=== EXERCISE ===
Turn these lines into a Markdown table with a Row column for the row number and a Line column for the text, skipping any blank lines and leaving the pictures out.

··· SOURCE DATA ···

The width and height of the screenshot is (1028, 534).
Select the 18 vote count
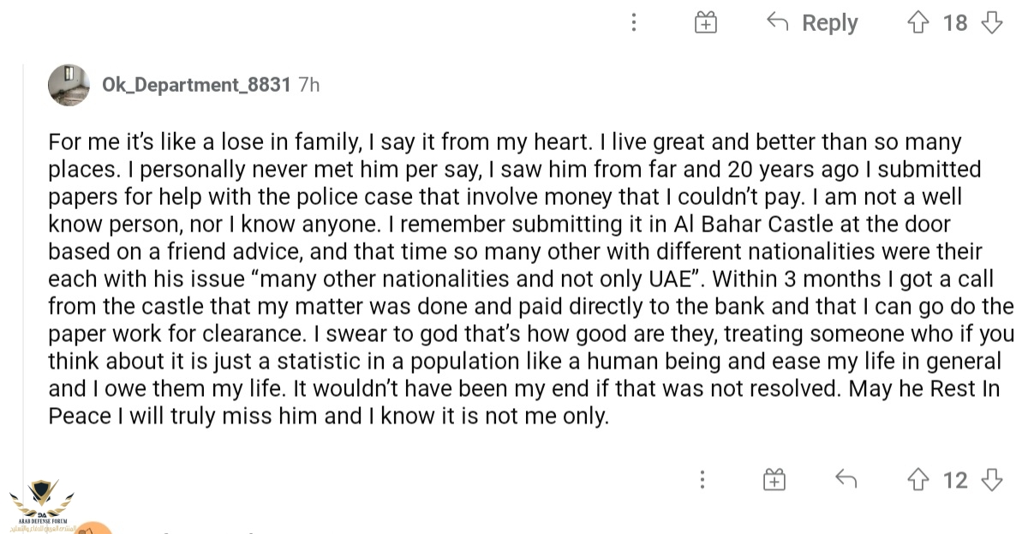click(x=955, y=23)
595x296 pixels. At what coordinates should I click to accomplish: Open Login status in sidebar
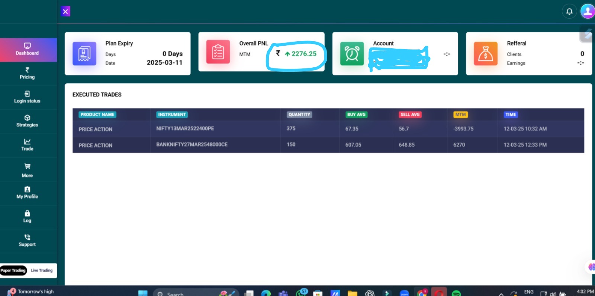pos(27,97)
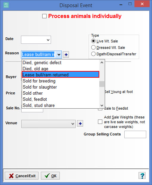Screen dimensions: 152x185
Task: Tick the Add Sale Weights checkbox
Action: (x=100, y=122)
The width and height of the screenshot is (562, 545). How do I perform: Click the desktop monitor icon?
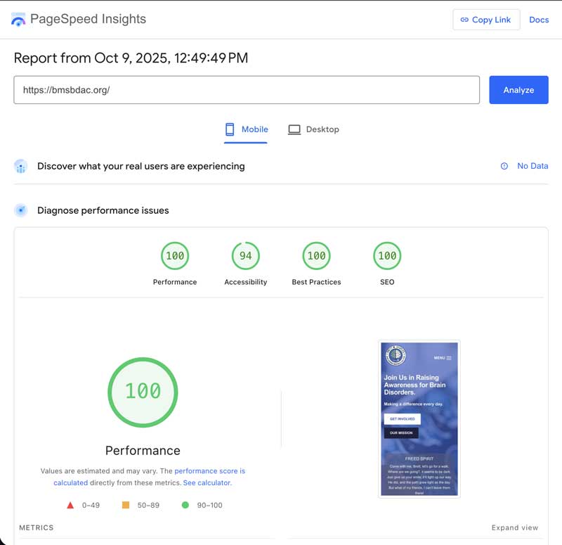click(x=294, y=129)
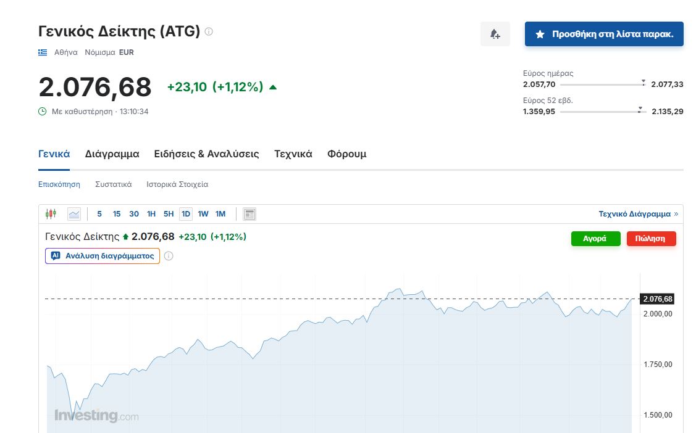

···

=== TASK OUTPUT ===
| Row | Line |
|---|---|
| 1 | The width and height of the screenshot is (1028, 534). |
| 2 | Select the 18 vote count |
| 3 | click(x=955, y=23) |
| 4 | 595x296 pixels. At what coordinates should I click to accomplish: Open Login status in sidebar |
| 5 | pos(27,97) |
| 6 | Screen dimensions: 152x185 |
| 7 | Task: Tick the Add Sale Weights checkbox |
| 8 | Action: (x=100, y=122) |
| 9 | The width and height of the screenshot is (562, 545). How do I perform: Click the desktop monitor icon? |
| 10 | click(x=294, y=129) |